Publicado por: blogdamariazinha | 18/05/2011

Que encontro jurídico foi esse?

Foto oficial do Diálogo Judicial Brasil-EUA. Para que será que serviu a viagem dos ministros do Supremo?

Quatro ministros do Supremo Tribunal Federal (STF), Cezar Peluso, Ellen Gracie, Gilmar Mendes e Ricardo Lewandowski, participaram do dia 11 a 13 de maio de 2011, na capital dos Estados Unidos da América, do Encontro Judicial Brasil-EUA.

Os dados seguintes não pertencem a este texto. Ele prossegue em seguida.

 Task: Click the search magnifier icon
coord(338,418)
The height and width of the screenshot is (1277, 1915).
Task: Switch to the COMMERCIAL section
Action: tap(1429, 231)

Segundo consta oficialmente o Encontro objetivava ampliar o diálogo entre o Judiciário desses países. Uma questão importante, talvez mesmo fundamental.

Não se entendeu exatamente a razão para o senhor presidente do STF, Ministro Cezar Peluso, precisar levar a sua esposa para participar de uma jantar na embaixada brasileira nos EUA custeada pelo STF. Seria mesmo assim tão importante a viagem da senhora Peluso?

Não se teve notícia, também, até onde li na imprensa da presença de ministros da Suprema Corte dos EUA no tal evento. Eu tive a curiosidade de conferir o nome dos palestrantes e moderadores com a lista de membros daquela corte americana (que achei na Wikipédia) e também não vi nenhum nome. Talvez a lista da Wikipédia, que é de 2010, esteja desatualizada, quem sabe?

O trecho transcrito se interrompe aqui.